I'm done ranting about Google and GPUs at last. From a technical standpoint, I believe TensorFlow vindicates my viewpoint and that's enough for me. This is closure I really needed, OK? And besides, now I can concentrate my energy on asking WTH happened to Android performance between 4.x and 5.x J/K?
And from a professional standpoint, I moved on and fixed the damage I let them inflict on my career. I eventually built exactly what I was told couldn't and shouldn't be done with GPUs.
But back then, the argument Google made to me was that too much of the workloads I wanted to run on GPUs were serialized (hence brawny versus wimpy). And from a classical parallel algorithms perspective, they were correct. The problem is that from a GPU programming perspective, they weren't even wrong(tm). And at the time, I had ~5 years of CUDA programming (very early adopter) and 30,000+ lines of CUDA code to back that up whereas the people I tried to convince had zero such experience so there was just no way. My argument boiled down to TLDR: O(n^2) or higher probably belongs on GPUs. Would anyone disagree these days?
More economic argument: any sufficiently restricted and important algorithm will fund enough (1) PhDs to pull out the parallelism and then (2) devoted engineers to map it down successively close to the metal (perf/watt), even if the legacy code is polished. CPU->GPU->FPGA->ASICS. Regex, neural nets, doesn't really matter.
OTOH code completion is still only mediocre for most programming languages! Of course, those things aren't really related, but it feels easier than self-driving cars.
There are artificial and biological neural networks. The artificial one is based upon the biological one. Therefore dropping the 'artificial' or 'biological' seems fine to me.
This is practical, however I strongly disagree with this semantically. The term should always be accompanied with 'artificial' or another name should be invented as they are vastly different fields. Search Neural Network, I assure you that you will no longer find biological information; it is littering.
As a bonus, it has built-in automatic differentiation so that you can run gradient descent on any algorithm — which means that you can just write a program to evaluate the goodness of a solution and efficiently iterate it to a local maximum. If you do this enough times, hopefully you'll find a global maximum. There are a variety of other numerical optimization algorithms, but gradient descent is very simple and broadly applicable.
And it runs in IPython (now Jupyter), which is a really amazingly powerful way to do exploratory software development. If you haven't tried Jupyter/IPython, google up a screencast and take a look.

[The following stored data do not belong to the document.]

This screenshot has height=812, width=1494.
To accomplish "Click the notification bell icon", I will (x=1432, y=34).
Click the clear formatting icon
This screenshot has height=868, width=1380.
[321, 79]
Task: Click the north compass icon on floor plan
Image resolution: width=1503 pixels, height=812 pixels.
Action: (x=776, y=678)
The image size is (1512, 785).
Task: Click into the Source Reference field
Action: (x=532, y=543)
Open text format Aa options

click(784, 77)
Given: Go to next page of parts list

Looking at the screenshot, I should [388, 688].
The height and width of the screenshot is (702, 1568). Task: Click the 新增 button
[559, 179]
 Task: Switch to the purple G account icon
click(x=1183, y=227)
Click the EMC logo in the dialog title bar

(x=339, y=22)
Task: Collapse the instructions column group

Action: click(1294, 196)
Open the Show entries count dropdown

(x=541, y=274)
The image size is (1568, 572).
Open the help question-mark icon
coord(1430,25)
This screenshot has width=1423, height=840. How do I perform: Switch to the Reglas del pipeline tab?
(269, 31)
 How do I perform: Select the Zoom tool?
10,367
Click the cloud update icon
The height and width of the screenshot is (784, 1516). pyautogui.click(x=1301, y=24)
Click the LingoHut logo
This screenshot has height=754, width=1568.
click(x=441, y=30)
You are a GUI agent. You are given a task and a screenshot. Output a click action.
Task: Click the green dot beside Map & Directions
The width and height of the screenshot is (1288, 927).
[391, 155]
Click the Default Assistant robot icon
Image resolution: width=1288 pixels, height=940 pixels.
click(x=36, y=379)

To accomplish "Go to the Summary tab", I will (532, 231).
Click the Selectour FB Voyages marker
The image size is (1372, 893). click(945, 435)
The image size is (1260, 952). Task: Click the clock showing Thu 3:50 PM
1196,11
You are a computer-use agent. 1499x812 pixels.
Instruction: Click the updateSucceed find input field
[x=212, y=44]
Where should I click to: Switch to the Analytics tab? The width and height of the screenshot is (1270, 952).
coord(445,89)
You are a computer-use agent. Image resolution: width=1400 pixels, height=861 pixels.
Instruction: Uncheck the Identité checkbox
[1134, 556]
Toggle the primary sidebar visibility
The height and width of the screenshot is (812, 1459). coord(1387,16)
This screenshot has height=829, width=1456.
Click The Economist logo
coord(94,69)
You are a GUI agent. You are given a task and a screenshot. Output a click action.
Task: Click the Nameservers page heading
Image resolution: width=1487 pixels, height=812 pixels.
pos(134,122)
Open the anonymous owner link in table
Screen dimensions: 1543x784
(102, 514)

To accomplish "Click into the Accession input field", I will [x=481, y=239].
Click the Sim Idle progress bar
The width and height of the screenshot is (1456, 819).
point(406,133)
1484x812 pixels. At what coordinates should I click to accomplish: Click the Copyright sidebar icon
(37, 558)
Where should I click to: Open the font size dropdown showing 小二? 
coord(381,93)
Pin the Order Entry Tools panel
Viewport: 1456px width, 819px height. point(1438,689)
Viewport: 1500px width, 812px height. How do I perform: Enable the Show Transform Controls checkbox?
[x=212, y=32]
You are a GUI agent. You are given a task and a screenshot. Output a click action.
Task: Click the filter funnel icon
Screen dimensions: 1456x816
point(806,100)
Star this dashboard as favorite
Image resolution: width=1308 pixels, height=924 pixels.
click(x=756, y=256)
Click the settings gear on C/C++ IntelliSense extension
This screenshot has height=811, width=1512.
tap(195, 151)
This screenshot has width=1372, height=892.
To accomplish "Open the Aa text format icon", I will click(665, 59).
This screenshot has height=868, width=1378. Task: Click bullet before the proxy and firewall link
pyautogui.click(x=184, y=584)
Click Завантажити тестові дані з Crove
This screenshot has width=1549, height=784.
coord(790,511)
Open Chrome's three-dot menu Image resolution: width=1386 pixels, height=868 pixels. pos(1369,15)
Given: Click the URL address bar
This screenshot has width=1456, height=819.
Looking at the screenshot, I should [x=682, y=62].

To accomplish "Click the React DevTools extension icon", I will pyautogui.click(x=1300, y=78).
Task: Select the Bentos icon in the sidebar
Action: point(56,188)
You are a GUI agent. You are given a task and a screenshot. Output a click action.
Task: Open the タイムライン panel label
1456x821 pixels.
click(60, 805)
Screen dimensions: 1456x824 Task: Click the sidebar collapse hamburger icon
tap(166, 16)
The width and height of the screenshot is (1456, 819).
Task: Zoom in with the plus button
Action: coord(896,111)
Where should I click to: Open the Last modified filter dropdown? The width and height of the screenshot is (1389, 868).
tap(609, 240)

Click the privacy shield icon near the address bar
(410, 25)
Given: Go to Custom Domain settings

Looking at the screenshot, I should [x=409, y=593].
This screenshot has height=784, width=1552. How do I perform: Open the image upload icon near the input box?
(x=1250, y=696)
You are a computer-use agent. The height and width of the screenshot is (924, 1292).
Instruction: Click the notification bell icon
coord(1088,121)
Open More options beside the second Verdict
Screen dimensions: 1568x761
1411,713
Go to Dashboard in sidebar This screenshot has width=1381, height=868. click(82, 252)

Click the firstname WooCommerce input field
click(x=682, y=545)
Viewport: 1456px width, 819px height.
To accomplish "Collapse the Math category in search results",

I'm just repeating the stuff that's on the home page in a different form, but this is a really big deal. Most of the most significant software of the next five or ten years is going to be built in TensorFlow or something like it. (Maybe Dan Amelang's Nile; see Bret Victor's amazing video on the dataflow visualization he and Dan built for Nile recently at https://youtu.be/oUaOucZRlmE?t=24m53s, or try the live demo at http://tinlizzie.org/dbjr/high_contrast.html, or download and build the Nile system from https://github.com/damelang/nile.)
Apparently the Googlers think that too, because among the 39 authors of the white paper are several shining stars of systems research, including some who may be up for a Turing Award in the next decade or two.